One element of leadership is whom you surround yourself with, where you get your advice. If McCain has had former Sen. Phil Gramm for economic know-how, Obama has Warren Buffett. If Obama chose long-time senator Joe Biden to be his running mate, McCain chose Alaska Gov. Sarah Palin. From where we sit, McCain put politics first, nation second with that decision.

One of McCain's best selling points is that he would be the only brake against a runaway Democratic Congress. It's a fair concern, and we, too, prefer divided government, though it's worth mentioning that Republicans didn't come close to accomplishing everything they wanted with complete control of the federal government - no Social Security reform, no energy policy - any more than Democrats have with state government in Springfield.

Ultimately, we are electing a man, not a messiah. There are limits on any one president's ability to effect massive change, for better or worse. Checks and balances are built into the system. Intruding realities - recession and huge deficits while fighting a two-front war - will likely force a McCain or Obama administration to scale back their spending plans.
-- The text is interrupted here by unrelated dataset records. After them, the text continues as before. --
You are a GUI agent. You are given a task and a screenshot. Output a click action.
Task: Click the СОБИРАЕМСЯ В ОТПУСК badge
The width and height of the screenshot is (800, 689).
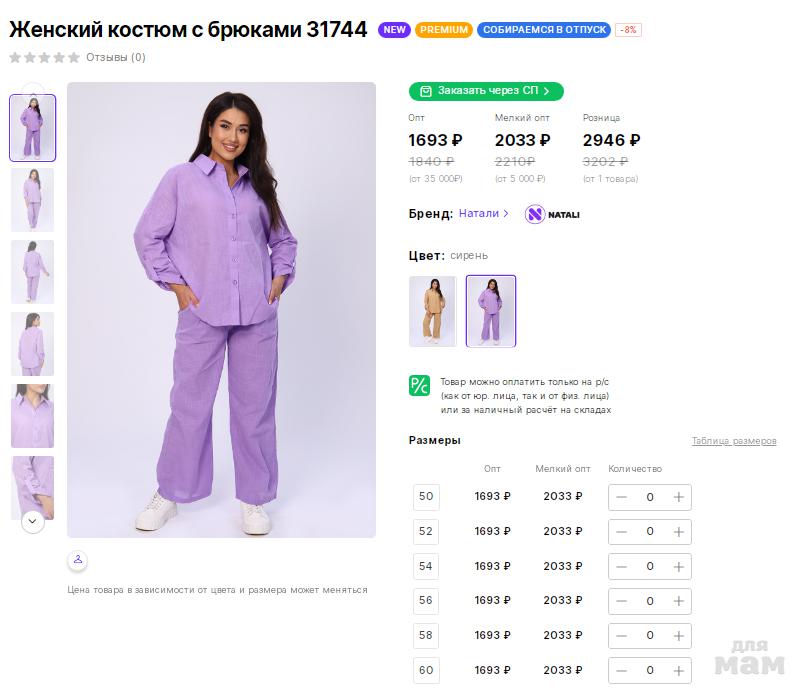pos(544,30)
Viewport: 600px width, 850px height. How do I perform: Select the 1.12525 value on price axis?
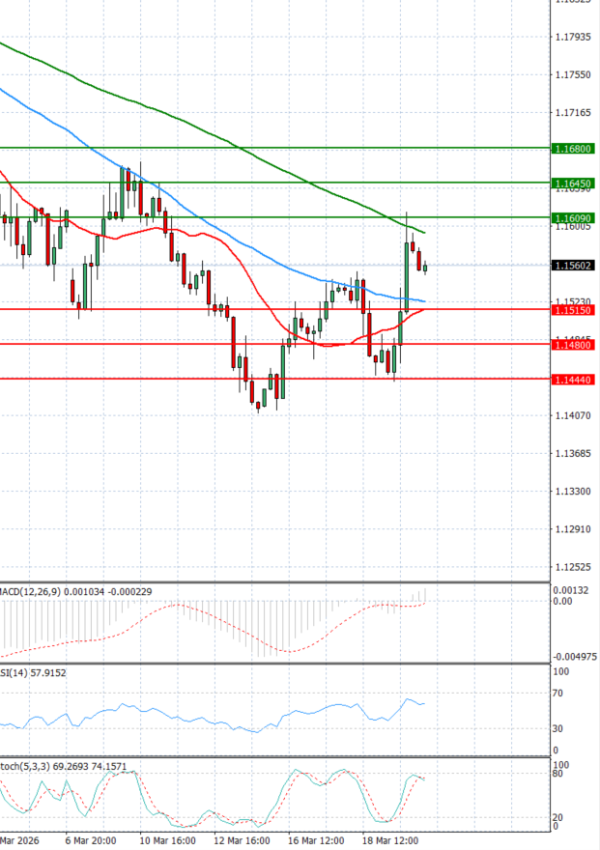click(572, 567)
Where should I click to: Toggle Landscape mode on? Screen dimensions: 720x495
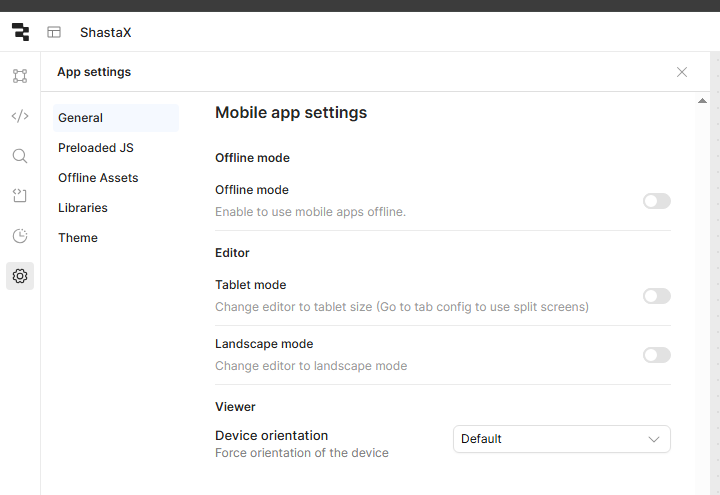(657, 355)
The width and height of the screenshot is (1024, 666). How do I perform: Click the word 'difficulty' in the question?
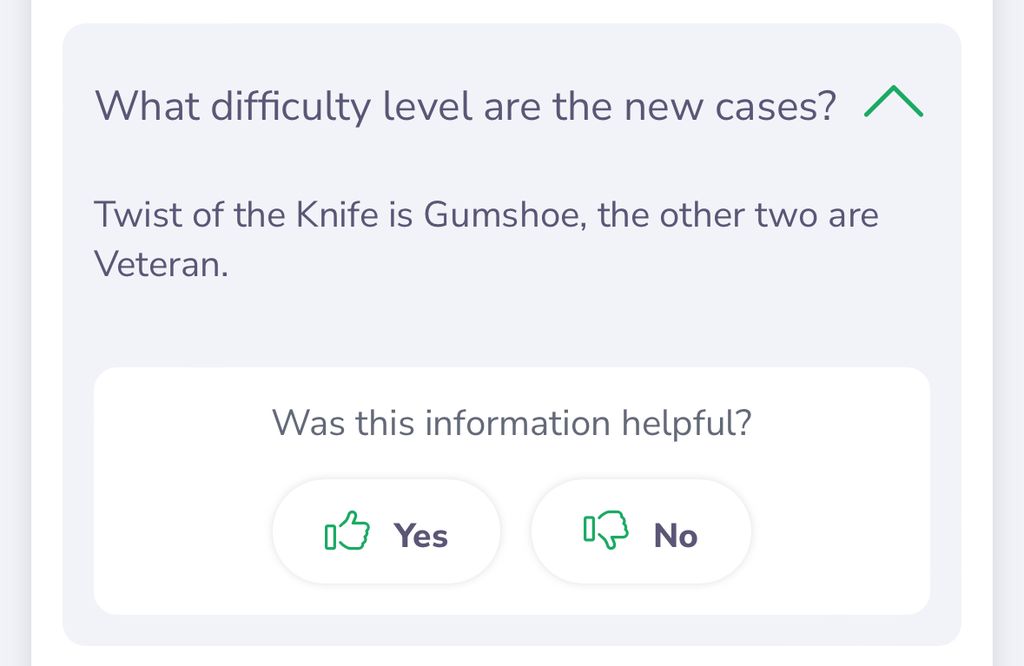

Worst-case scenario with McCain? He's another four years of George W. Bush. Worst-case scenario with Obama? He takes the nation too far to the left and in two years Americans have a chance to give control of Congress to a reconstituted, reformed, returned-to-its-roots Republican Party - think 1994 - that has learned something from its two years in the wilderness. Americans would have a real choice again.

This nation will survive, perhaps even begin to flourish again, no matter which man assumes the helm.

We know something of Obama. It seems to catch some by surprise to learn he's been to this office a number of times, as a candidate, as Illinois' junior senator. What we've learned from those visits, and from his performance since, is that he would bring an intellectual depth to the White House that has been missing for a while. We do not see the bogeyman some fear will turn the tables on life as we know it in America. For the most part he's taken the high road in this campaign, passing on the politics of fear and division that can make it so difficult to govern after the polls close. Fixing complex and seemingly overwhelming problems requires bipartisan cooperation. Parochially, it never hurts to have a guy from Illinois in the White House.

John McCain is a good man who has done much to be proud of over a quarter century of public service. As we said, this was the closest of calls.

But on balance, after the longest of campaigns, Barack Obama has our endorsement for the presidency of the United States.